Terry Hall, singer with ska icons The Specials, dies at 63
LONDON >> Musician Terry Hall, who helped create the defining sounds of post-punk Britain as lead singer of The Specials, has died. He was 63.
The band announced late Monday that Hall had died after a short illness. It called him “our wonderful friend, brother and one of the most brilliant singer, songwriter and lyricist this country has ever produced”.
Hall joined what would become The Specials in the English Midlands city of Coventry in the late 1970s, a time of racial tension, economic gloom and urban unrest. With a mix of black and white members and a Jamaican-influenced style of sharp suits and porkpie hats, the band became leaders of the anti-racist 2 Tone Ska Revival movement.

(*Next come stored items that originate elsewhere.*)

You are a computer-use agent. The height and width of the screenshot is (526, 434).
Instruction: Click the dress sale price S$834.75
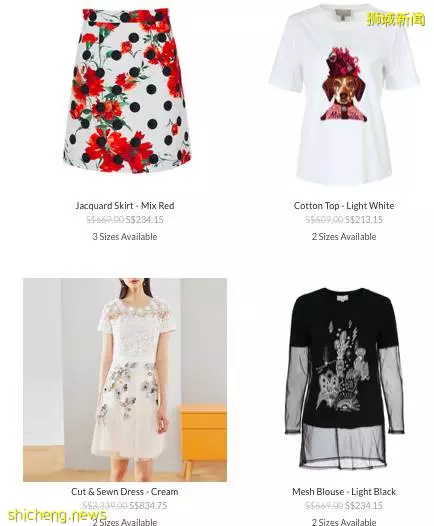click(148, 506)
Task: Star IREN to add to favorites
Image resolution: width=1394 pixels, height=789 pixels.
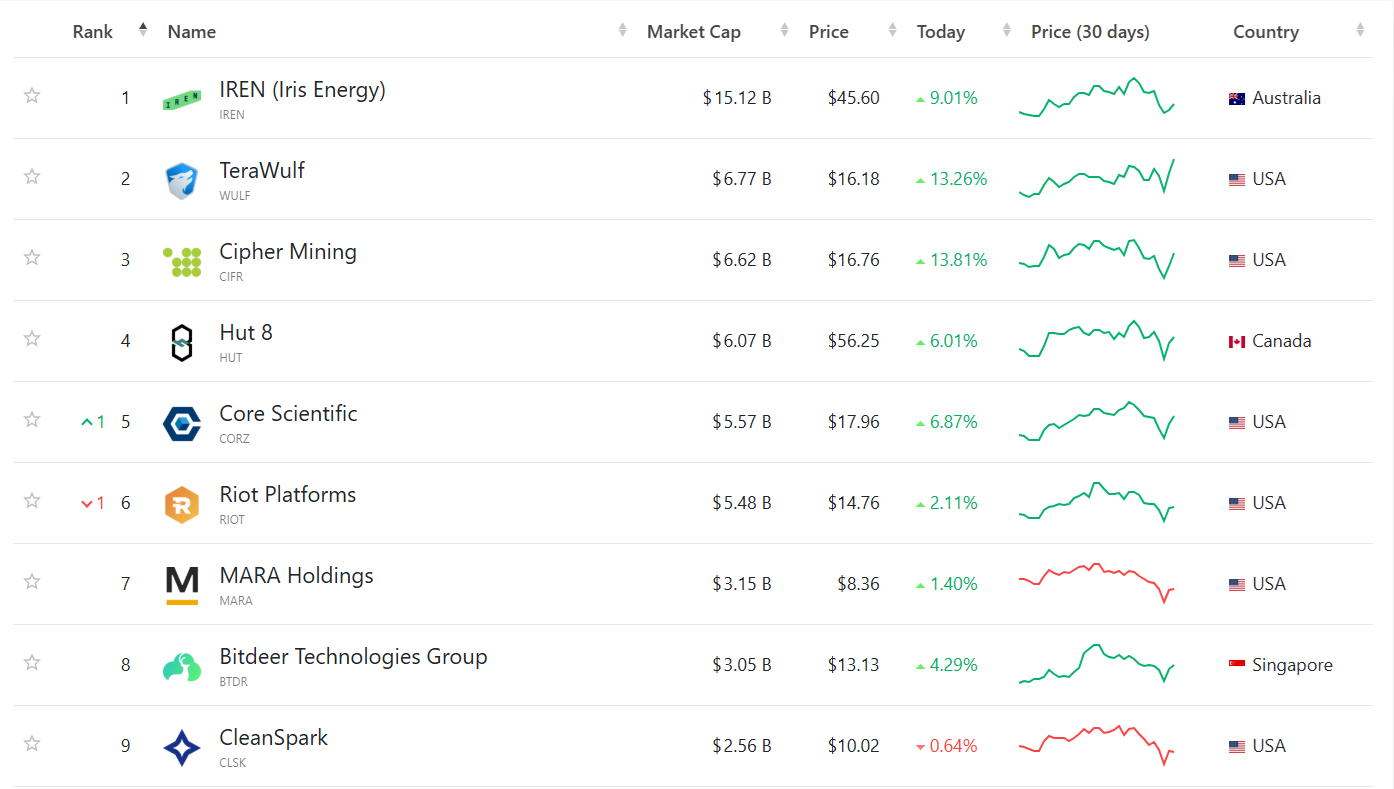Action: coord(32,96)
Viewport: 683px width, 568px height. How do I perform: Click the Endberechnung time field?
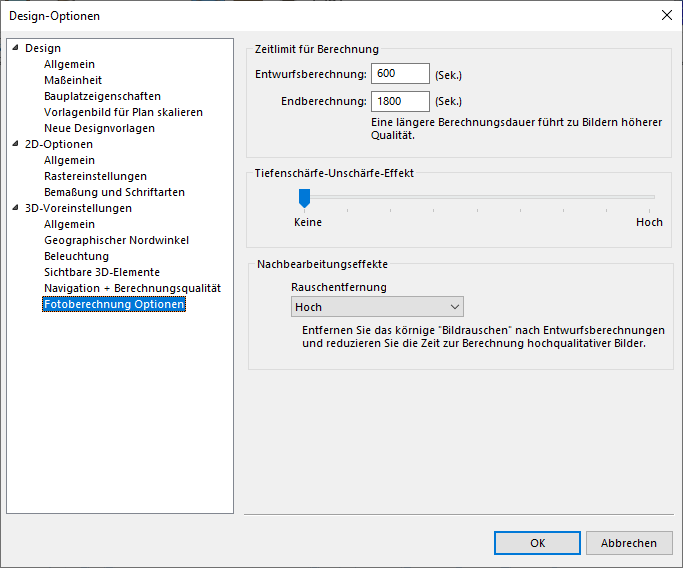click(x=399, y=101)
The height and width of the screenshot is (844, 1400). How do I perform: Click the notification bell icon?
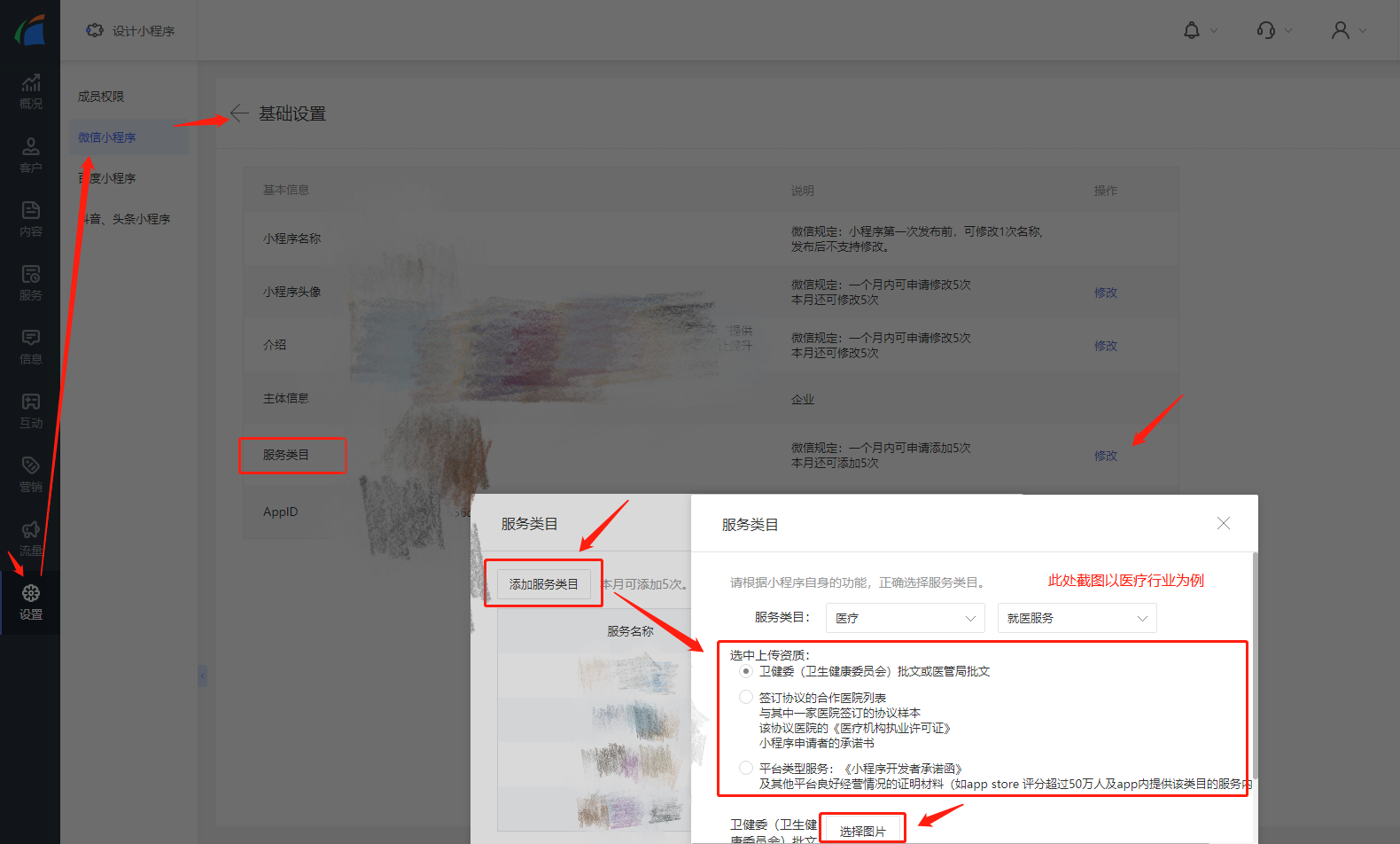[x=1192, y=31]
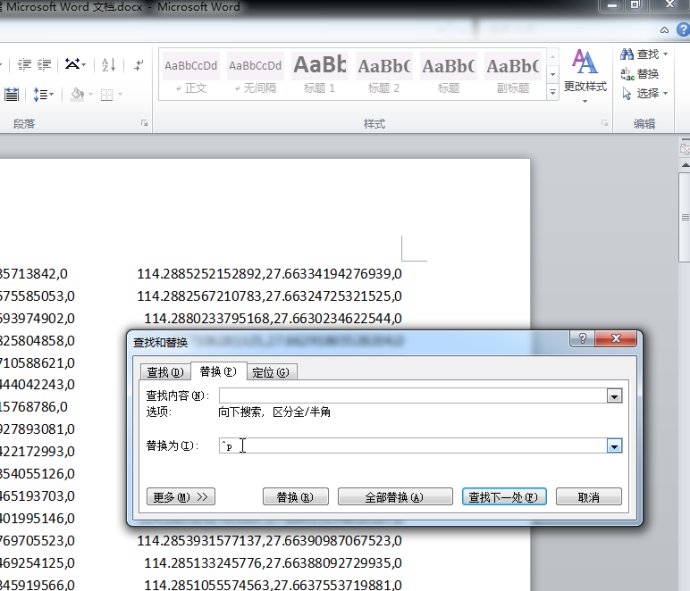Click the sort (A-Z) paragraph icon

pos(107,65)
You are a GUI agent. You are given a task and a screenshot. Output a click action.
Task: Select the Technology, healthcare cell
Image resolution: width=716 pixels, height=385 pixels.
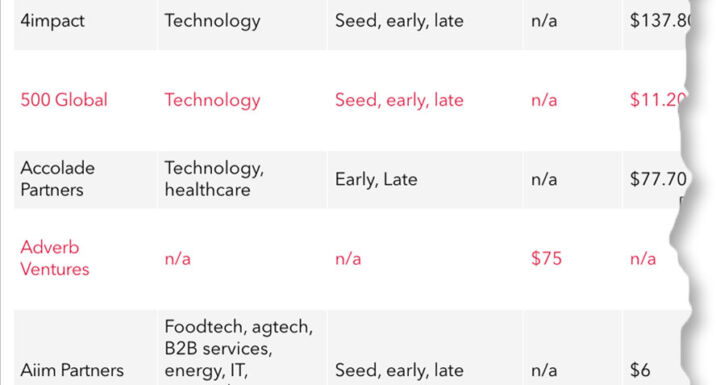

With Hall’s deadpan vocals, The Specials captured the troubled mood of the time on songs like “A Message to You, Rudy,” “Rat Race,” and “Too Much Too Young.”
The band’s most iconic song is the melancholy, menacing “Ghost Town,” which topped the UK music charts in the summer of 1981 as riots broke out in Britain’s cities.
The Specials had seven UK Top 10 hits before Hall and fellow band members Neville Staple and Lynval left Golding in 1981 to form electropop group Fun Boy Three. It garnered hits like “It Ain’t What You Do (It’s The Way That You Do It”) and “The Tunnel of Love.”
Hall went on to form The Colourfield and other bands, and collaborated with artists such as The Go-Go’s – he co-wrote the group’s debut single Our Lips Are Sealed in 1981, which was also recorded by Fun Boy Three.
Go-Go guitarist Jane Wiedlin remembered Hall as “a lovely, sensitive, talented and unique person”.
“Our extremely brief romance resulted in the song ‘Our Lips Are Sealed’ that will forever bind us together in music history. Terrible news to hear this,” she wrote on Twitter.
Singer-songwriter Elvis Costello also expressed his condolences, saying, “Terry’s voice was the perfect instrument for the true and necessary songs on ‘The Specials.’ That honesty can be heard in so many of his songs in joy and sorrow.”
Most of the original specials reunited in 2008, embarked on a 30th anniversary tour in 2009 and released an album of new material, ‘Encore’ in 2019, which became the band’s first UK No1 album. A follow-up, Protest Songs 1924-2012, was released in 2021.
Hall’s bandmates said he was “a wonderful husband and father and one of the kindest, funniest, genuine souls. His music and performances embodied the essence of life… the joy, the pain, the humor, the fight for justice, but most of all, love.”
“He will be greatly missed by all who knew and loved him, leaving behind the gift of his remarkable music and deep humanity. Terry would often exit the stage at the end of The Specials’ life-affirming shows with three words… ‘Love Love Love’.”